> [Provided data]:
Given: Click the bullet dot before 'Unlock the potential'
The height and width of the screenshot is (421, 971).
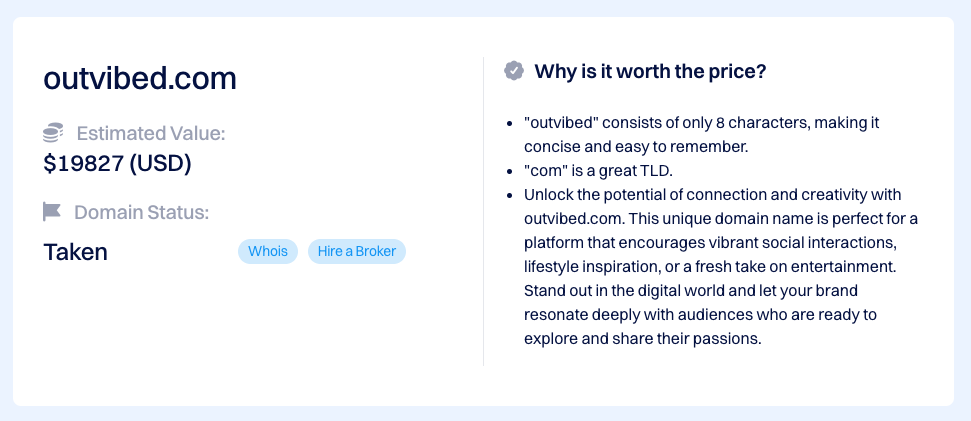Looking at the screenshot, I should click(x=509, y=196).
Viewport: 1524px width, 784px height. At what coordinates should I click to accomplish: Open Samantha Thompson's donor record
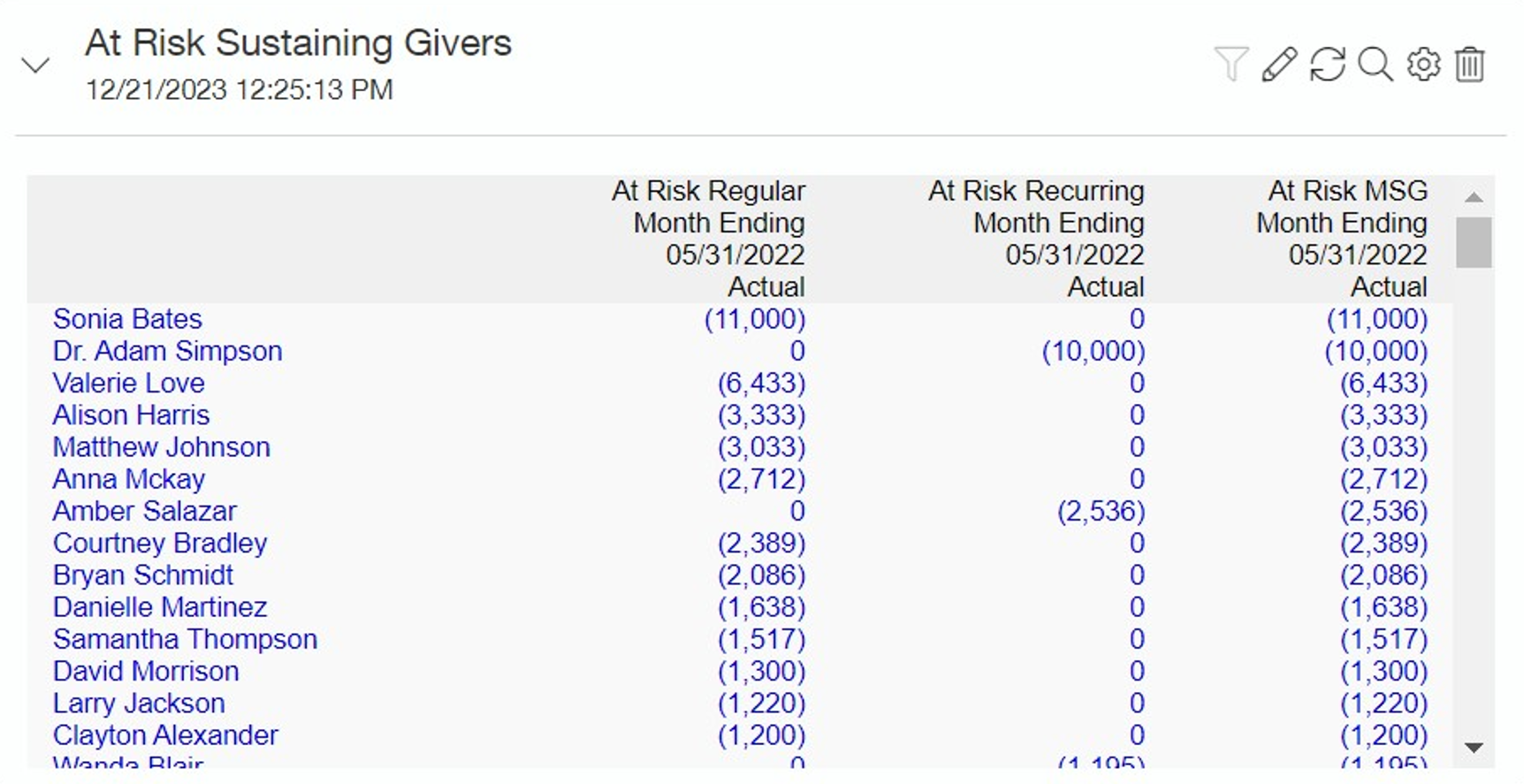[185, 639]
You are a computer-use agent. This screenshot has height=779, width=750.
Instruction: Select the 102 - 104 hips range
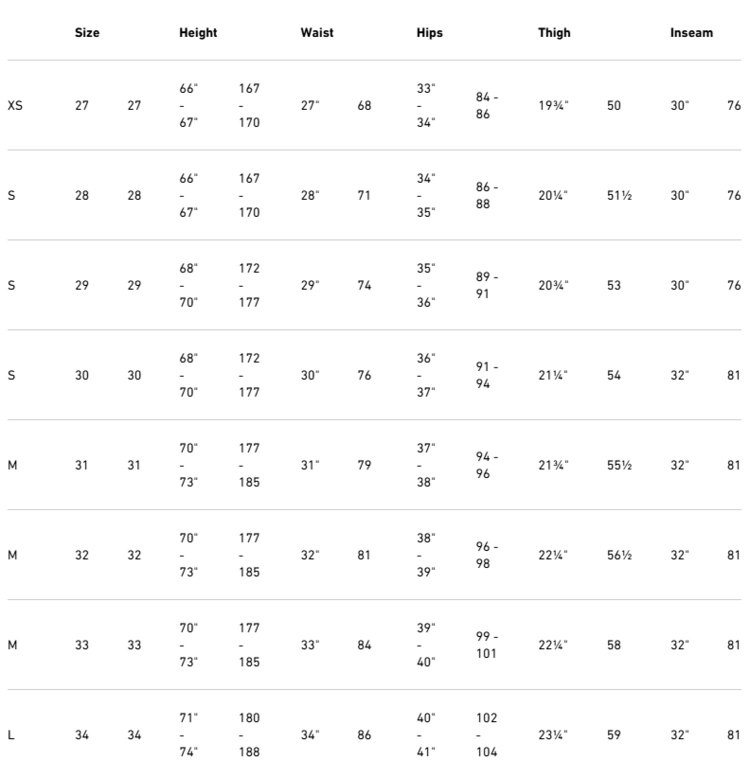coord(487,735)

> [Problem requirements]:
All of the data above needs to be retyped exactly, with the pictures removed.

> [Exercise output]:
Given: Click the bullet dot before 'Unlock the potential'
The height and width of the screenshot is (421, 971).
Looking at the screenshot, I should click(x=509, y=196).
Viewport: 1524px width, 784px height. At what coordinates should I click to accomplish: Open Samantha Thompson's donor record
[185, 639]
You are a computer-use agent. This screenshot has height=779, width=750.
Instruction: Select the 102 - 104 hips range
coord(487,735)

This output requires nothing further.